So how do we make this happen?
By definition, Asset-Based Community Development (A-BCD) is a methodology that seeks to uncover and highlight the strengths within communities as a means for sustainable development. The basic tenet is that a capacities-focused approach is more likely to empower the community and therefore mobilize citizens to create positive and meaningful change from within. Instead of focusing on a community's needs, deficiencies and problems, the A-BCD approach helps them become stronger and more self-reliant by discovering, mapping and mobilizing this model using all their local assets. Few people realize how many assets any community has.
Using this definition as the premise and incorporating into this model, the empowerment that our communities unknowingly maintain to create positive and meaningful change from within
lies with technology. The layperson or average citizen does not realize that the assets needed to generate revenue that stays within their communities, and would support self-sustainability of these communities where we work and live, are literally right there under our noses.
The asset being referred to is wireless spectrum... particularly WiMAX wireless spectrum using the 2.5GHz Educational Broadband Service (EBS) band and the 3.65GHz band.
Designing and building out a WiMAX network is not rocket science but does require experience and expertise. This also introduces a community wide educational component starting with public awareness to promote the social capital needed to kick start this program. If our schools and colleges acted as the lead agent in this endeavor then we would be off to a good start.

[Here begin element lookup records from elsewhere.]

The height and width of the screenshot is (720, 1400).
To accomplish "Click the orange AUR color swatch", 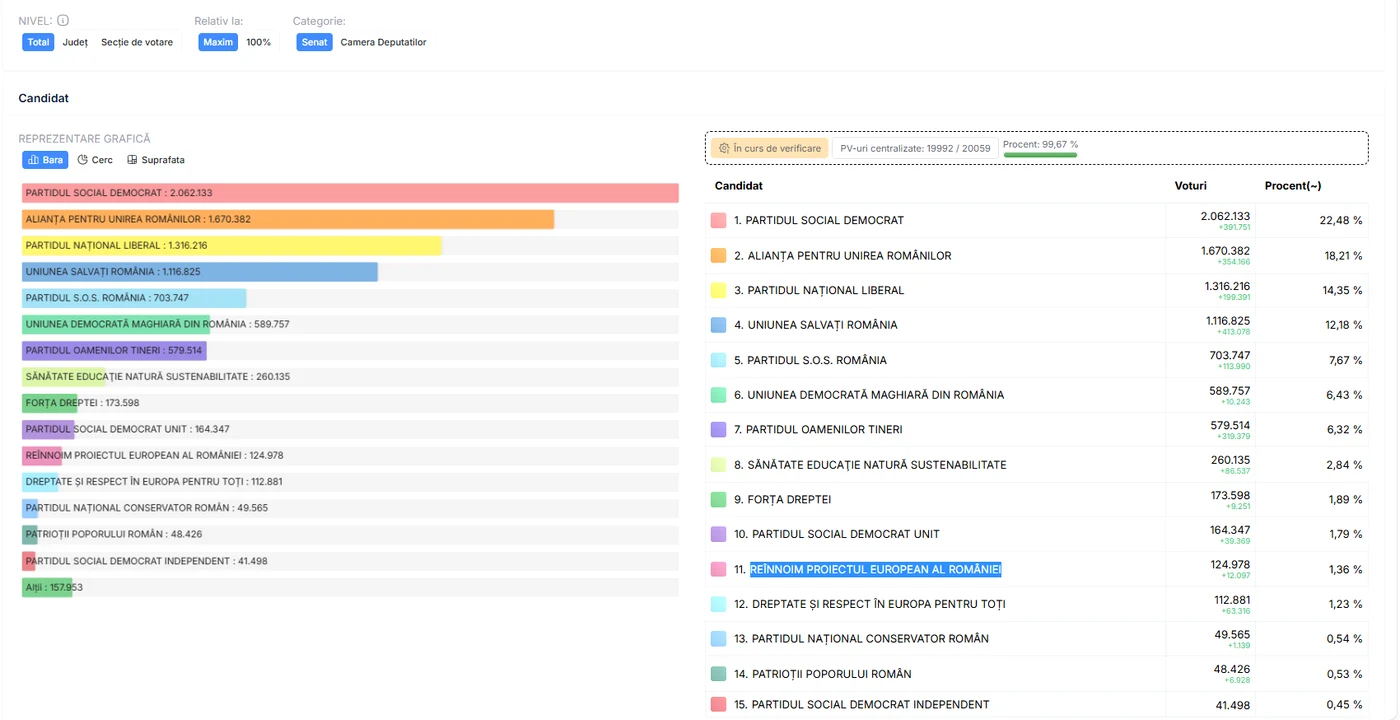I will (718, 255).
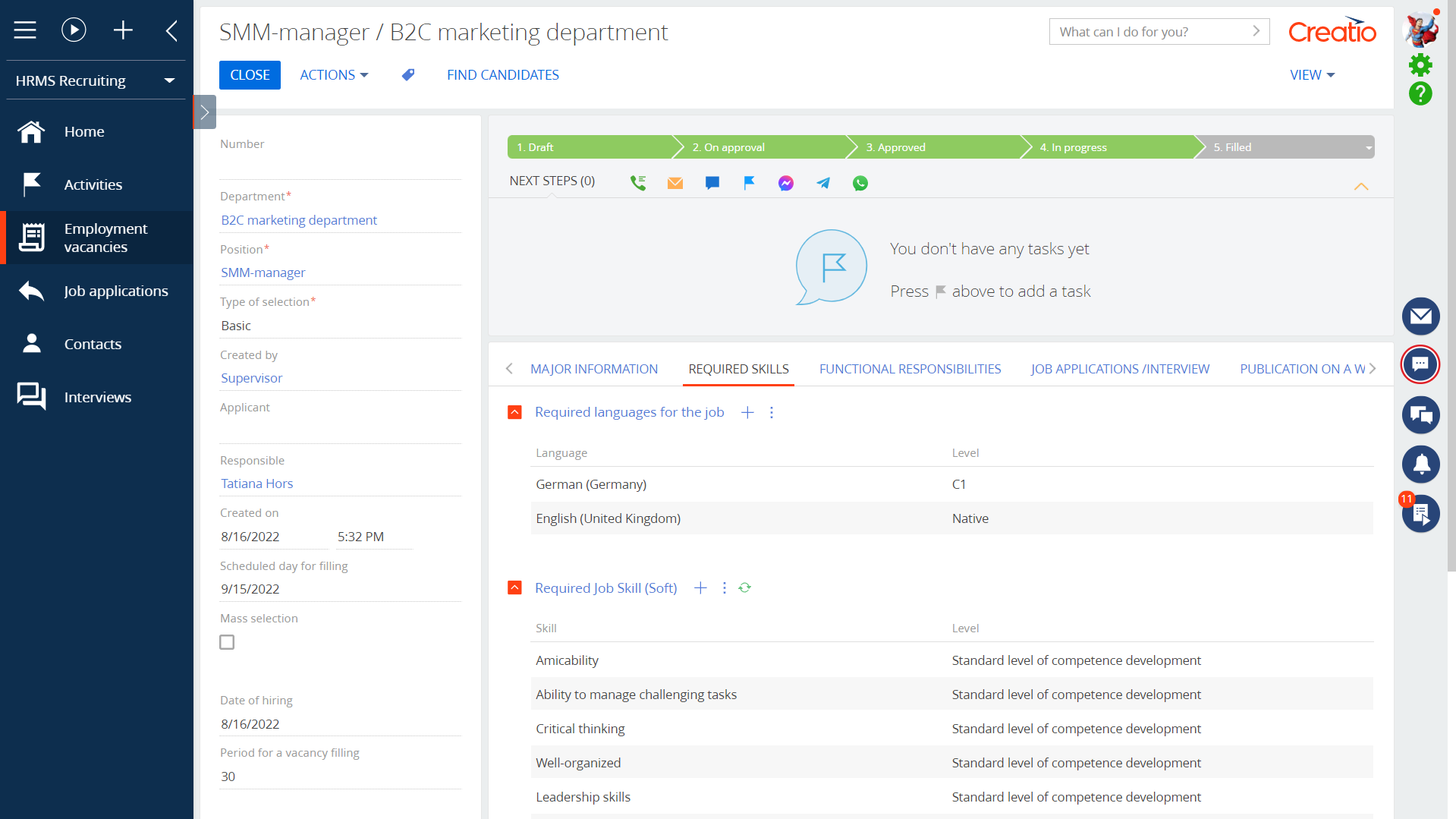Open the Telegram icon in Next Steps
Viewport: 1456px width, 819px height.
pyautogui.click(x=822, y=183)
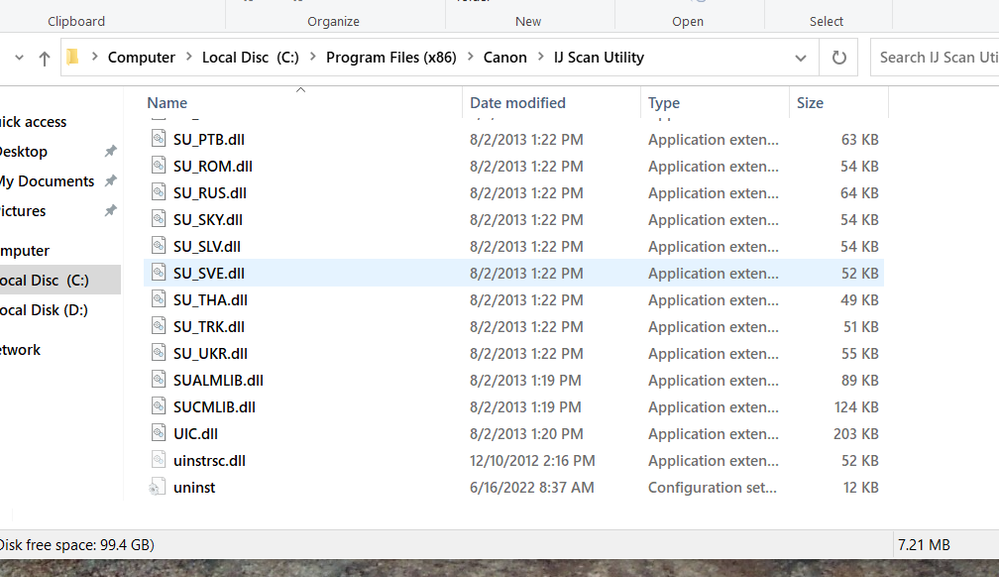
Task: Navigate to Canon folder in breadcrumb
Action: point(505,58)
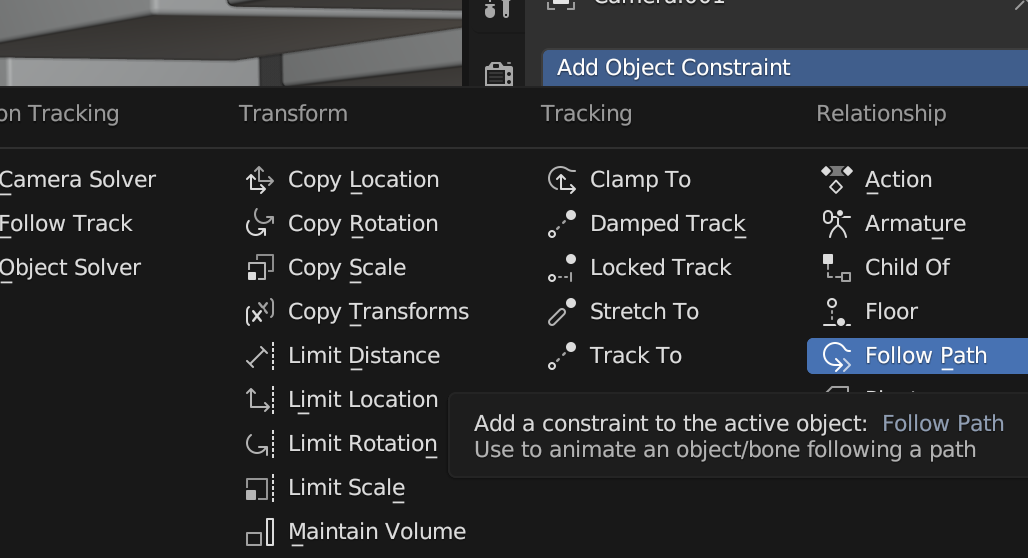Screen dimensions: 1028x558
Task: Select Object Solver from Motion Tracking
Action: pyautogui.click(x=70, y=268)
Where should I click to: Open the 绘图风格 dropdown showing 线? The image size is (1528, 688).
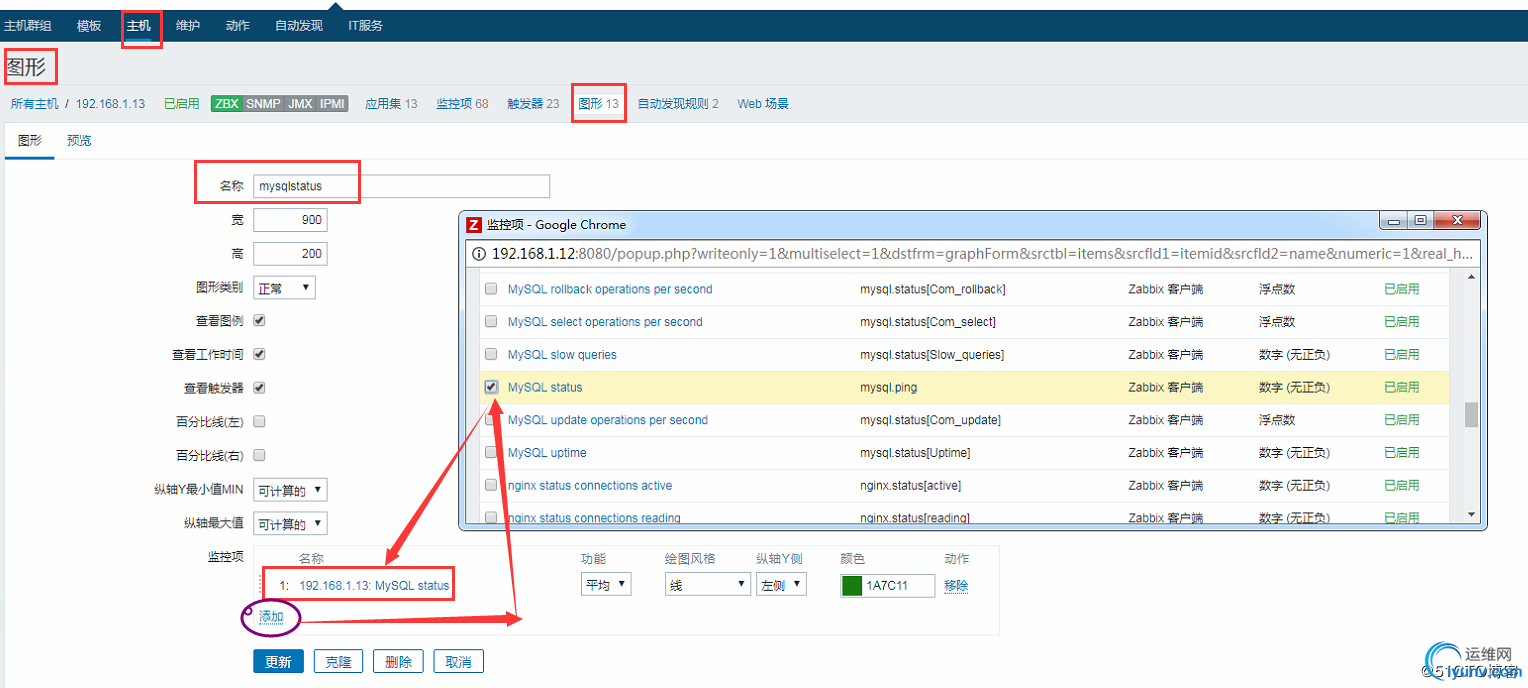(x=708, y=585)
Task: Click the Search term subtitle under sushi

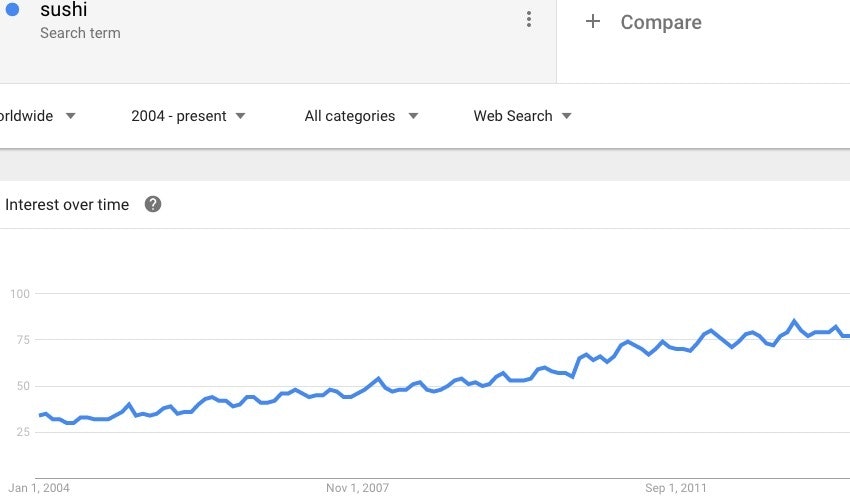Action: point(80,33)
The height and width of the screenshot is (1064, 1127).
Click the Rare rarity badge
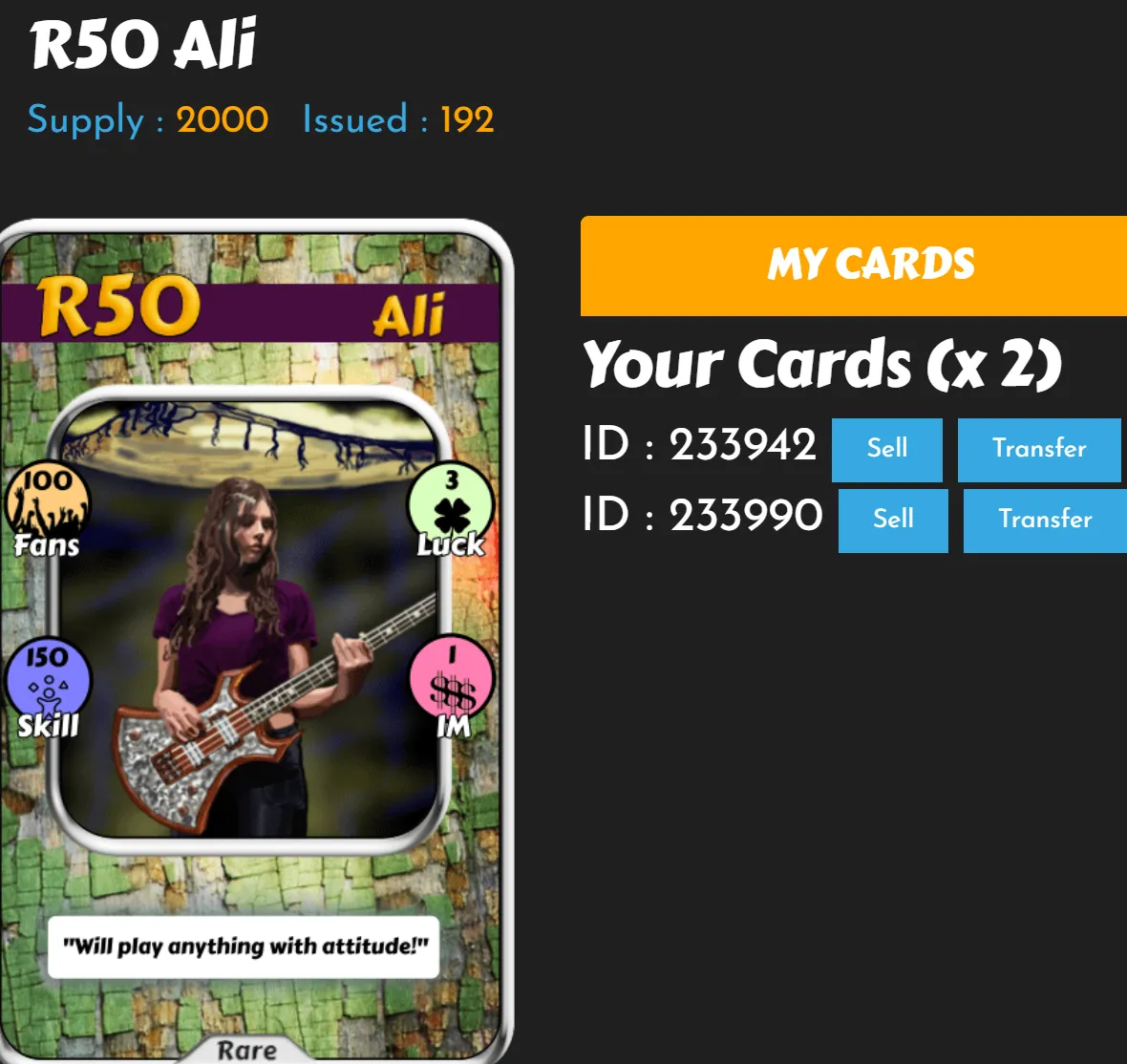(246, 1050)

It is these same colleges and schools that have the rights to what is now known as the 2.5GHz Educational Broadband Service band (formerly the ITFS band). Beginning in 2004 the FCC changed the rules on this band that allocated its use for broadband. This basically catapulted this spectrum real estate from swamp land to ocean front property. However, rather than educating these non-profits on the value of the asset they had maintained for decades the FCC allowed Clearwire and Sprint/Nextel to approach these non-profits, checkbooks in hand, and entice Boards of Trustees to lease their spectrum to these incumbents.